■ INSTRUCTIONS TO FOLLOW
Every line from the one with "Given: Click the 保存 button" through the end of the entries below must be retyped exactly, and only those lines. The pictures are not part of the copy.

■ INPUT FOR THIS TASK
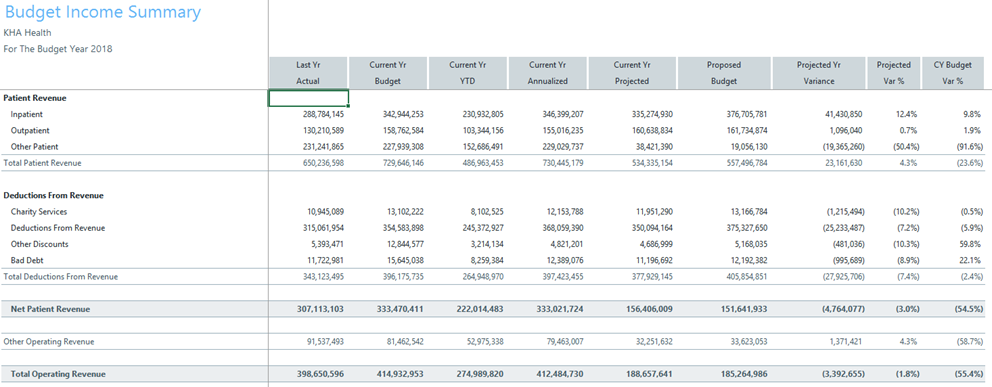Click the Charity Services row label
The image size is (992, 387).
[39, 212]
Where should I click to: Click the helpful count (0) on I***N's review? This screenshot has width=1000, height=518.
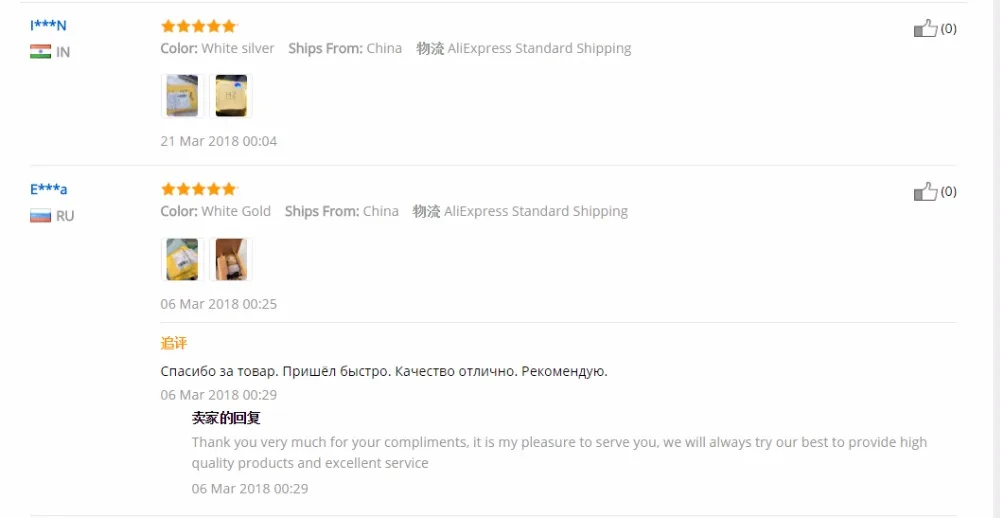(948, 29)
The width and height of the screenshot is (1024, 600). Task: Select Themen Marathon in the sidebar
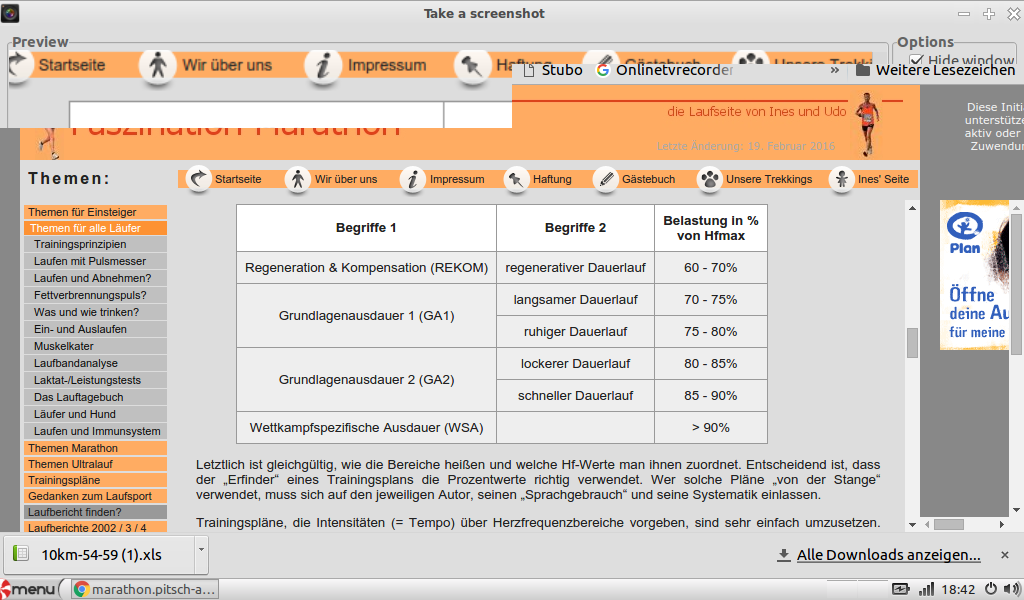tap(73, 448)
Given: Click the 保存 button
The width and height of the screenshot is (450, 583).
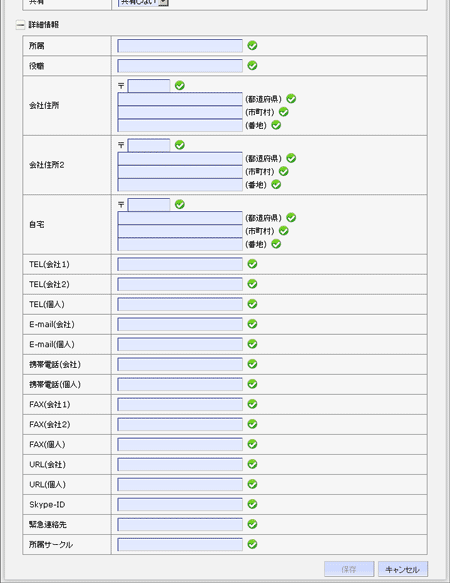Looking at the screenshot, I should click(349, 569).
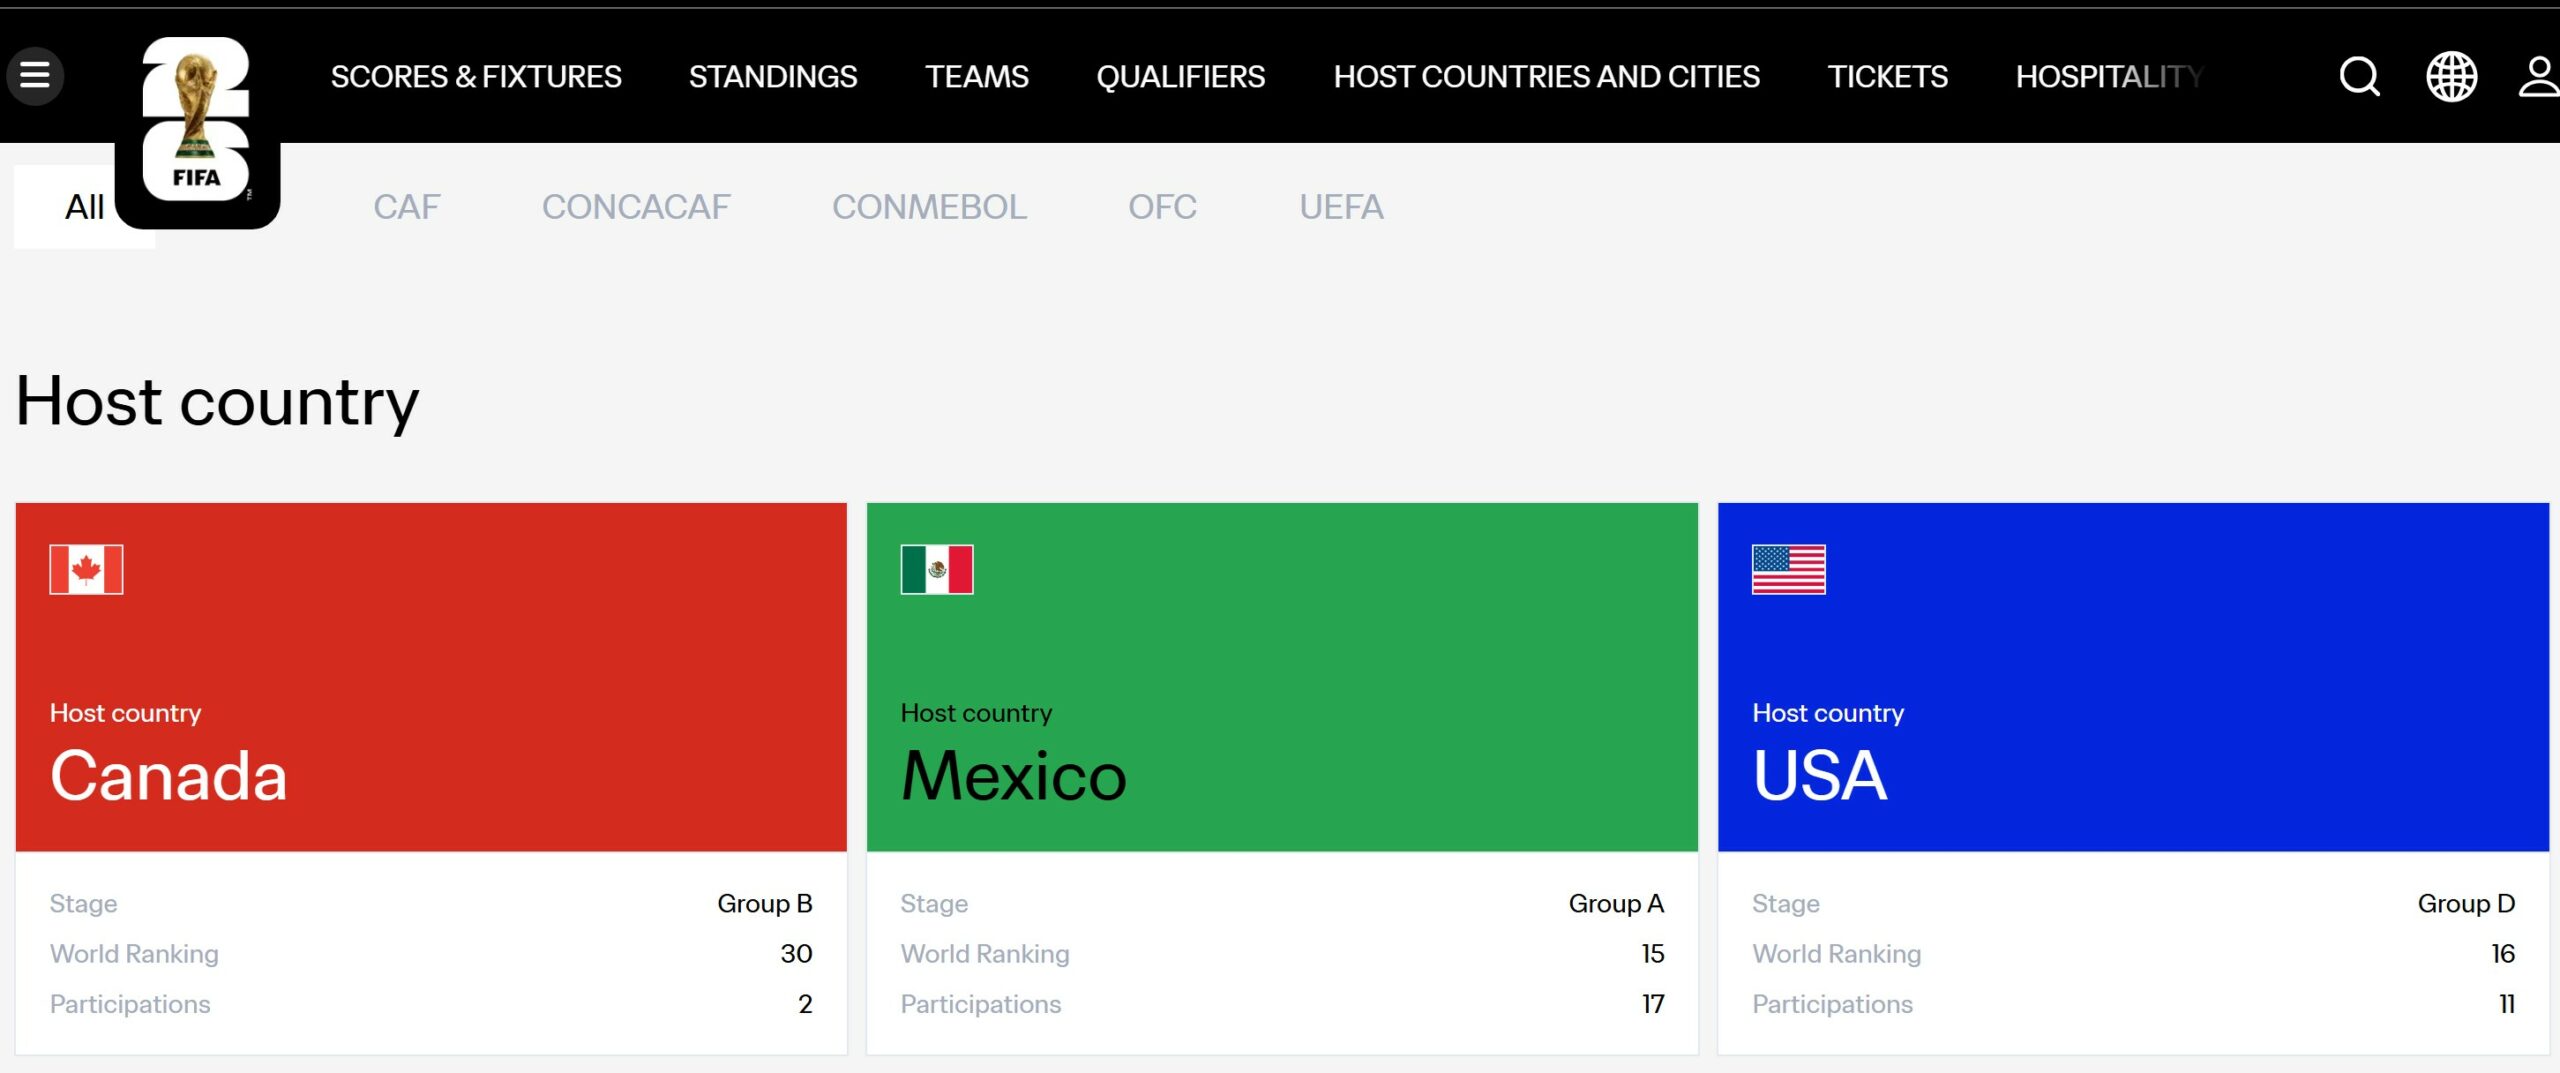Viewport: 2560px width, 1073px height.
Task: Open the Teams navigation item
Action: pyautogui.click(x=976, y=77)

■ TASK OUTPUT
Given: Click the 保存 button
The width and height of the screenshot is (450, 583).
Looking at the screenshot, I should click(349, 569).
Viewport: 2560px width, 1073px height.
Task: Open the Teams navigation item
Action: pyautogui.click(x=976, y=77)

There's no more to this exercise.